A projeção atual indica um evento de intensidade entre fraca e moderada

Dados recentes da NOAA indicam que o fenômeno El Niño pode voltar a se formar já a partir de maio, com 62% de probabilidade de consolidação entre junho e agosto. A tendência é de intensificação ao longo do segundo semestre, com reflexos no clima em diversas regiões do Brasil.

Caracterizado pelo aquecimento anormal das águas superficiais do Oceano Pacífico na faixa equatorial, o El Niño altera o padrão dos ventos e interfere diretamente na dinâmica climática global. Esse processo modifica a distribuição de chuvas e temperaturas, provocando efeitos distintos entre as regiões brasileiras.

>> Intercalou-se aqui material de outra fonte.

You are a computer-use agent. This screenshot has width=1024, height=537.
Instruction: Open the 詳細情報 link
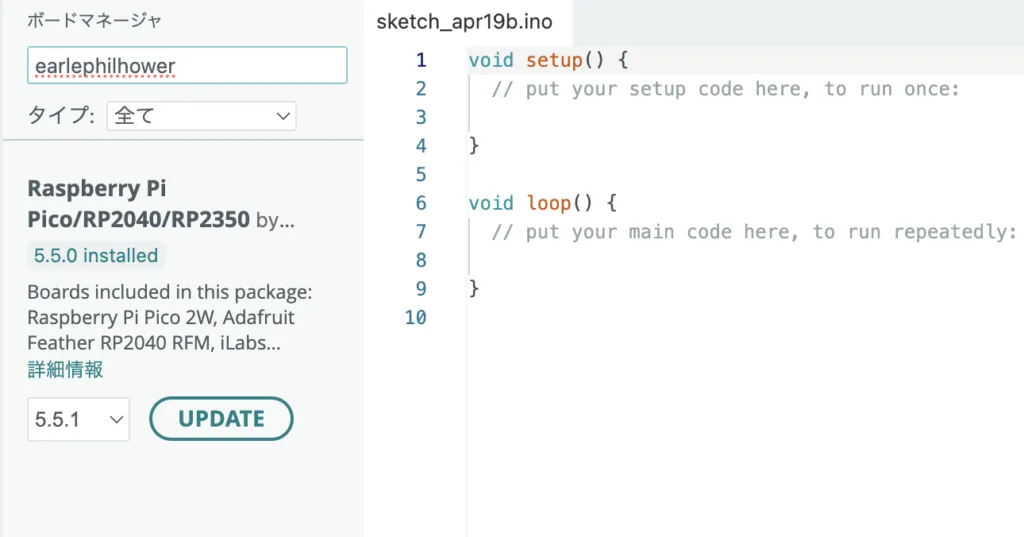click(65, 370)
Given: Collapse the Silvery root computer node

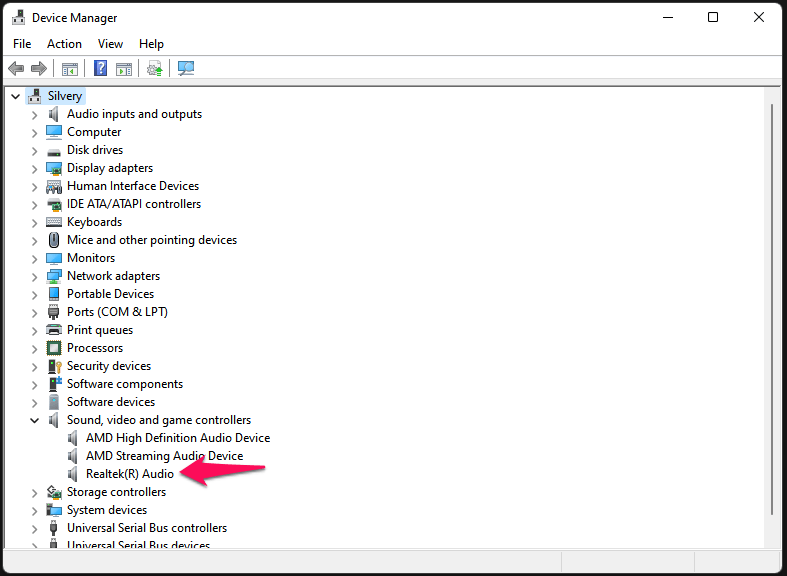Looking at the screenshot, I should pos(16,97).
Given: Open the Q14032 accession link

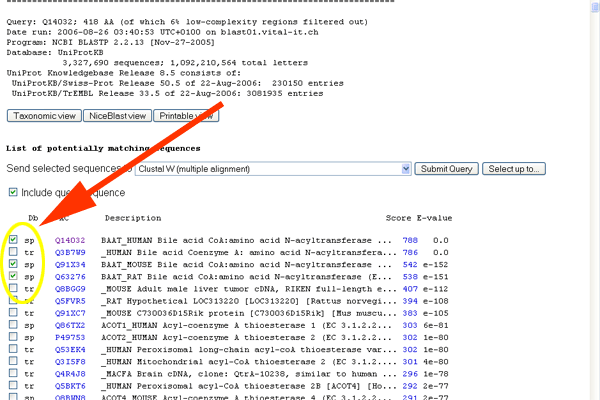Looking at the screenshot, I should click(x=69, y=241).
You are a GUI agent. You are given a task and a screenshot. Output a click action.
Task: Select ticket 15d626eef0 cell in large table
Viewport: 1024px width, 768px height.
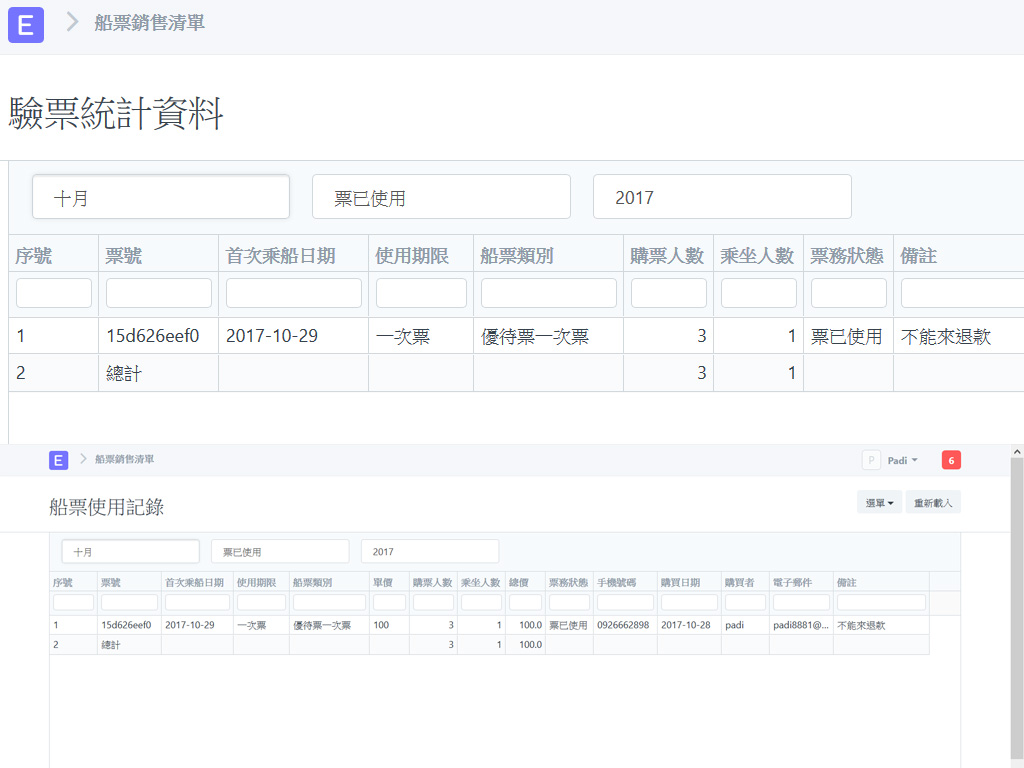(x=153, y=337)
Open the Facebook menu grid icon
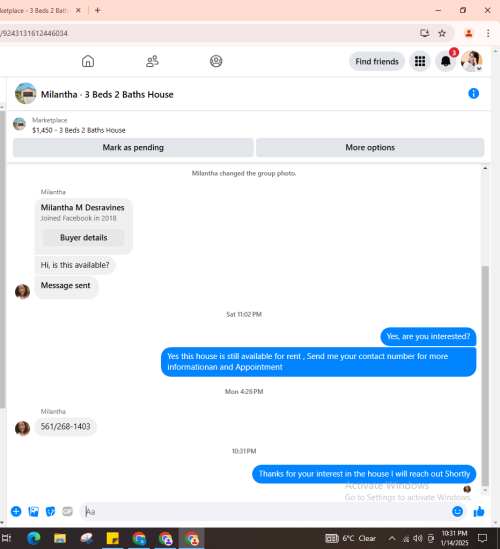 [420, 61]

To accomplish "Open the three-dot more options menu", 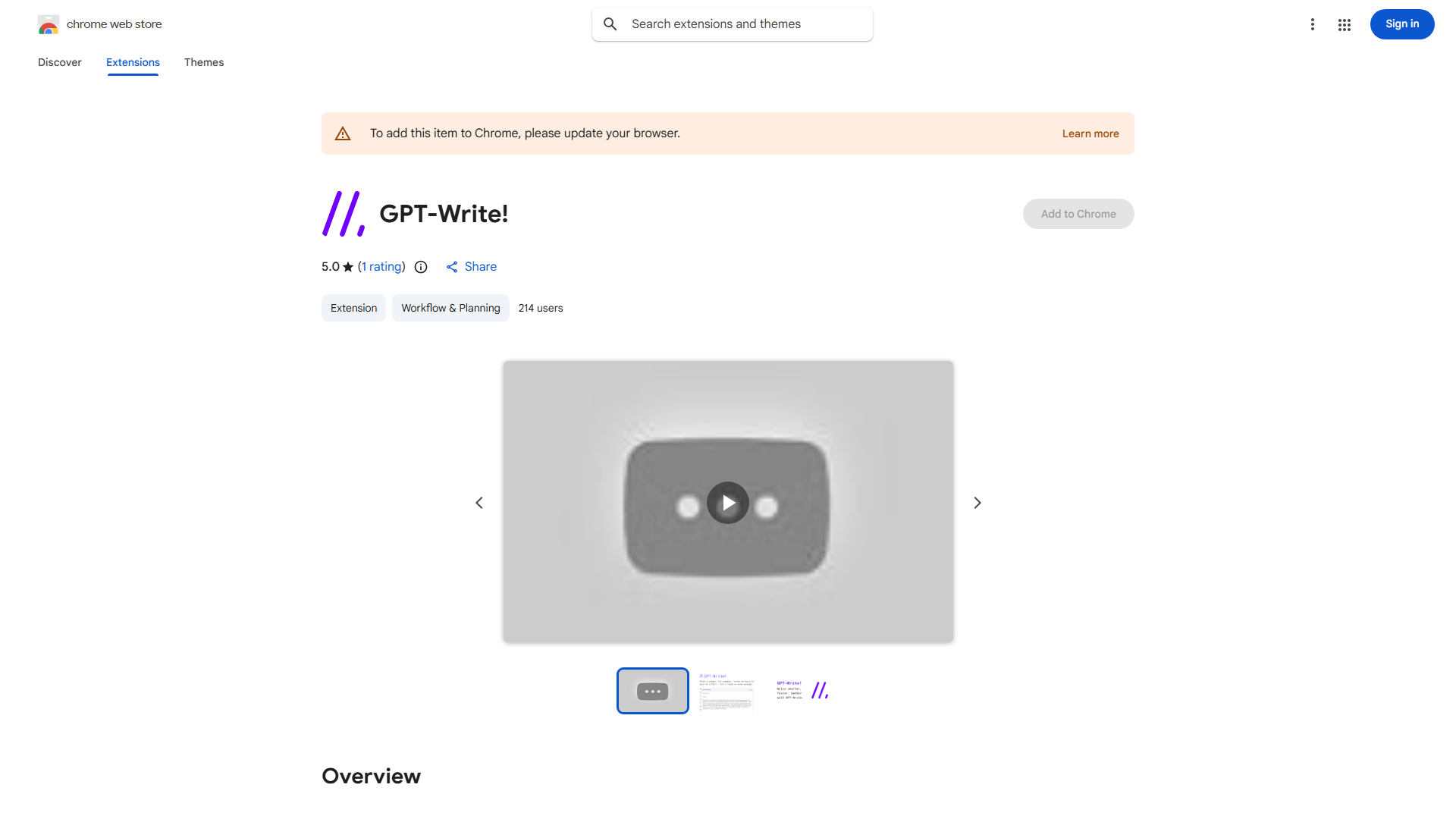I will 1313,24.
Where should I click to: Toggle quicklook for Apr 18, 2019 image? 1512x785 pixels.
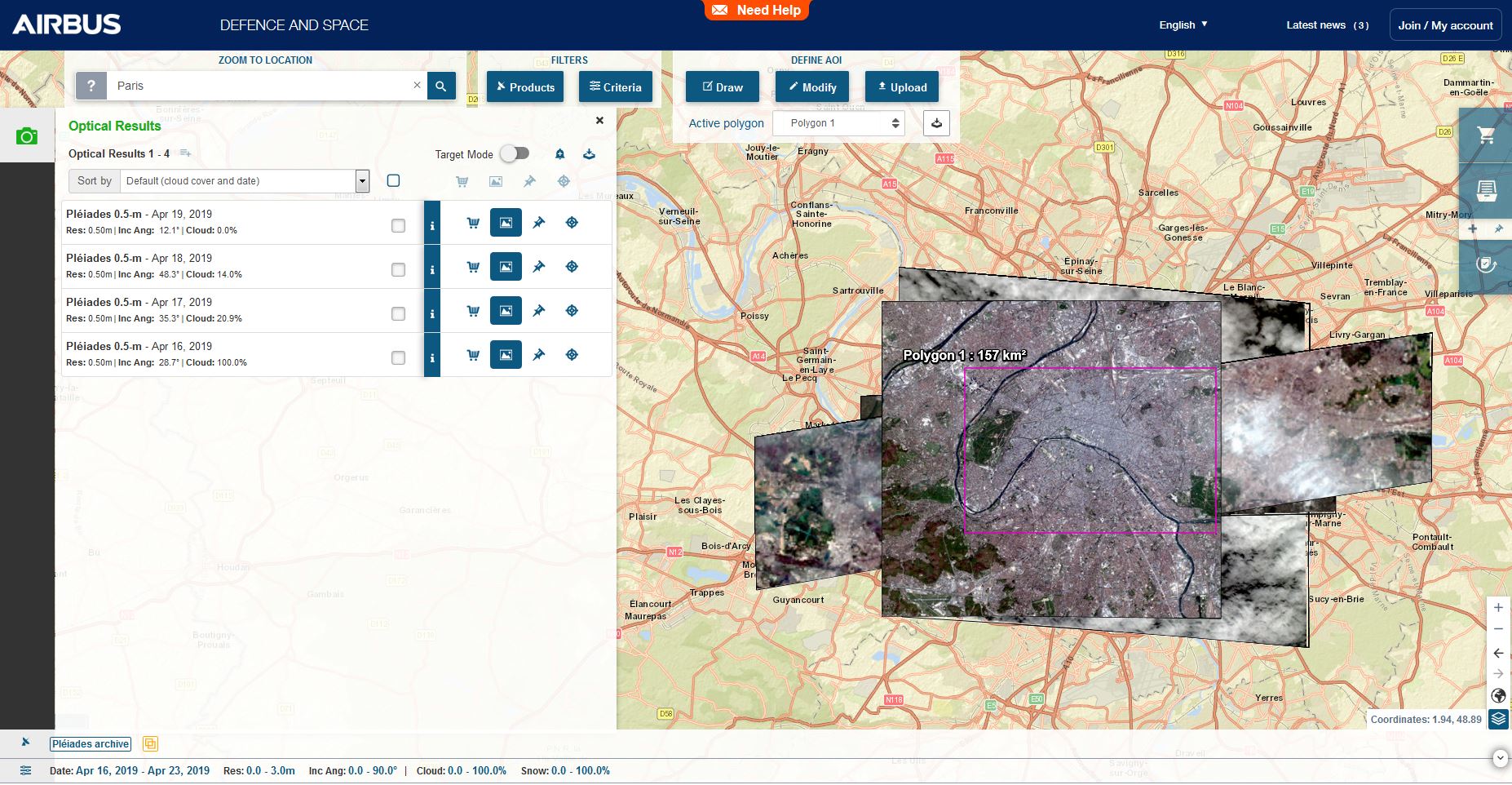pos(506,267)
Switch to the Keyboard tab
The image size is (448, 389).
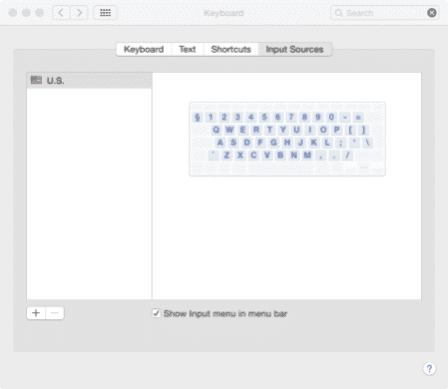tap(144, 49)
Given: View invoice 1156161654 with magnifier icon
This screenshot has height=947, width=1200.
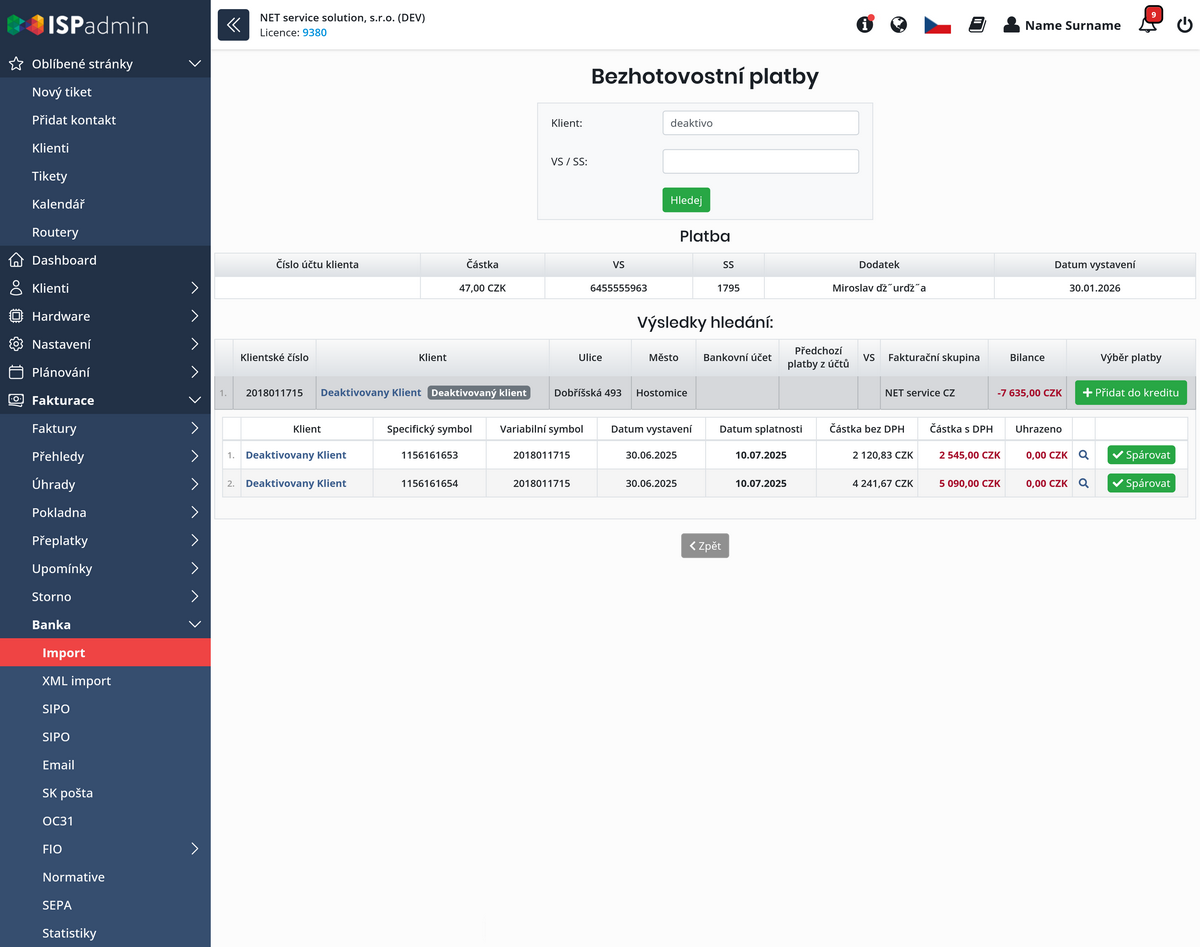Looking at the screenshot, I should point(1084,483).
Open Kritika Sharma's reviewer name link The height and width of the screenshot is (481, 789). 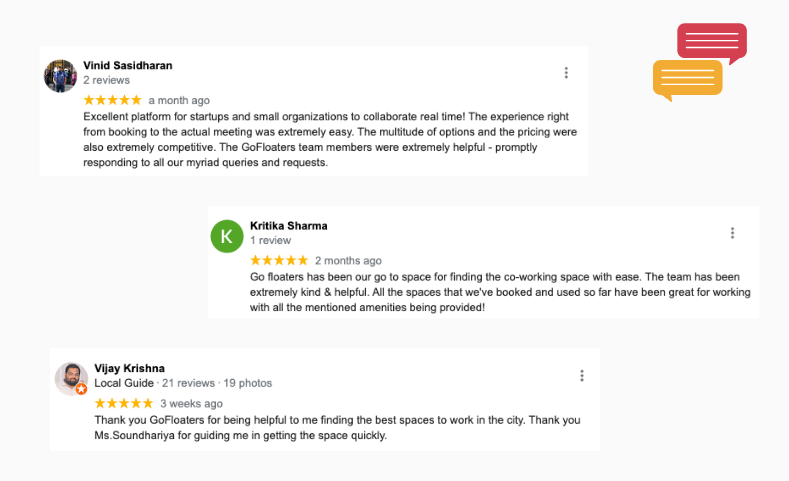click(288, 225)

De acordo com o Instituto Nacional de Meteorologia (Inmet), o Sul do país tende a registrar volumes elevados de precipitação, o que aumenta o risco de cheias e eventos extremos. Já no Norte e Nordeste, a previsão aponta para redução das chuvas e possibilidade de estiagens prolongadas. Nas regiões Sudeste e Centro-Oeste, o cenário inclui maior irregularidade nas precipitações e períodos de calor acima da média.

A projeção atual indica um evento de intensidade entre fraca e moderada. Ainda assim, especialistas alertam que, diante das mudanças climáticas, mesmo episódios menos intensos podem gerar impactos relevantes, especialmente quando associados a eventos extremos como ondas de calor e chuvas intensas.

A probabilidade de ocorrência do El Niño deve ultrapassar 80% a partir de agosto, mantendo-se elevada até o fim de 2026.